Within the first few days, she lost 4 lbs which she attributed to water weight, and then lost 2 more lbs over the week. For her, the first two days were easy as she felt high energy levels most of the time.

Days 3-6 were the hardest for her as she experienced what some refer to as “keto flu”. Overall, she had lower energy levels, felt dizzy at times, and could not finish her workouts. By Day 7, she started to feel normal again. You can read more about Sylvie’s journey here.

There are many more anecdotal stories just like Sylvie’s where people have found results with intermittent fasting and keto, even in as little as one week.

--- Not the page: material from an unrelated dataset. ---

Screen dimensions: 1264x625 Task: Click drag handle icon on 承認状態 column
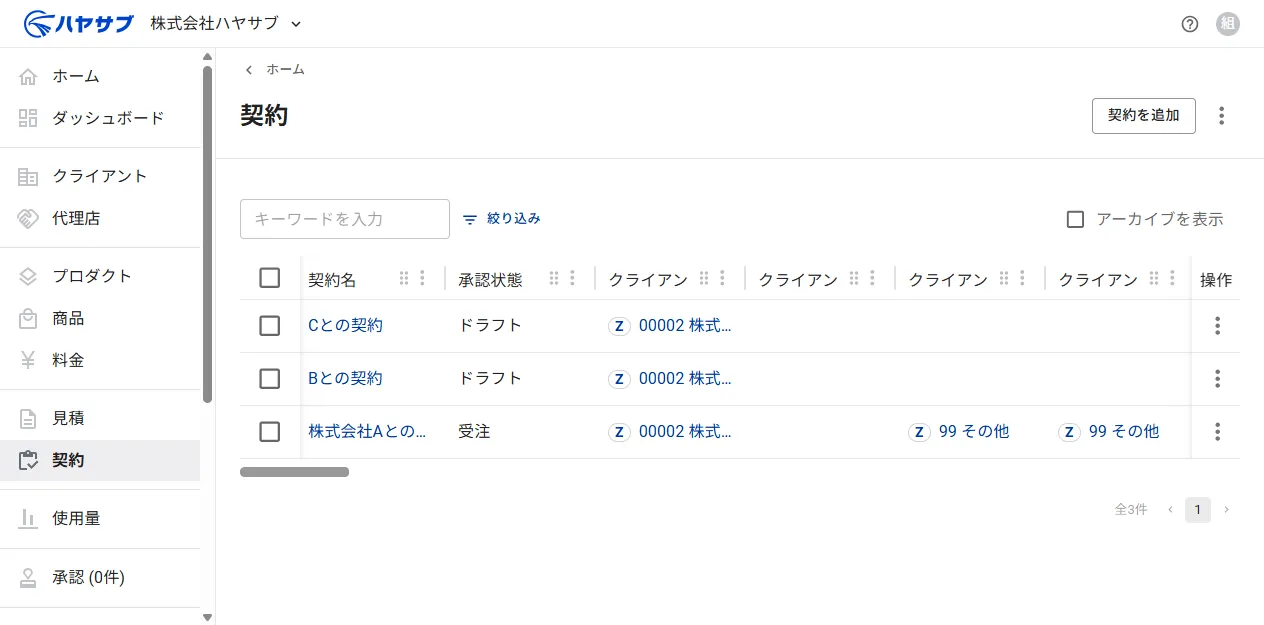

But, is there any research to back up these claims? Some studies have found the combination of keto intermittent fasting to be effective with faster weight loss. In one study, participants with obesity followed a very low-calorie ketogenic diet for four months and lost 44 pounds, which would average out to about 3 pounds per week.

In another study of adults following a ketogenic diet, faster weight loss, decreased appetite, and overall greater body image satisfaction occurred within the first two weeks. Additionally, insulin levels decreased during the study.

There’s no denying that combining intermittent fasting with keto enhances weight loss as it quickly moves your body into a fat-burning metabolic state. Not everyone’s body will react the same way, which is important to keep in mind with some of these results.

If we are looking at the bigger picture of your health and long-term health benefits, one week to see results is a very limited amount of time. Your body may need more time to adjust to being in ketosis before actual results can be seen.

While much of the weight lost during the first week can be attributed to water weight, the keto diet is known for preserving muscle mass while dropping pounds.

Also, depending on what your diet consisted of before starting intermittent fasting and keto, a significant decrease in calorie consumption (especially if your calorie intake consisted mostly of carbohydrates) could lead to even more weight loss. Results can also vary based on starting weight, metabolism, and how well you stick with the diet.

Conclusion

Keto intermittent fasting can be a great way to accelerate weight loss and other health benefits for some people. Particularly, if you feel you have plateaued while following one of the diets alone.

While the first week of keto intermittent fasting can bring a noticeable change in your weight, it can also be a very challenging diet to stick with for beginners. As with any diet that limits a major food group (like carbohydrates), it’s important to closely monitor for any nutrient deficiencies and to ensure adequate protein and healthy fat intake.

Each individual may experience different keto intermittent fasting results and it often takes longer than one week to see if any diet is going to work for your lifestyle long term. Always consult with a healthcare provider before starting any new diet.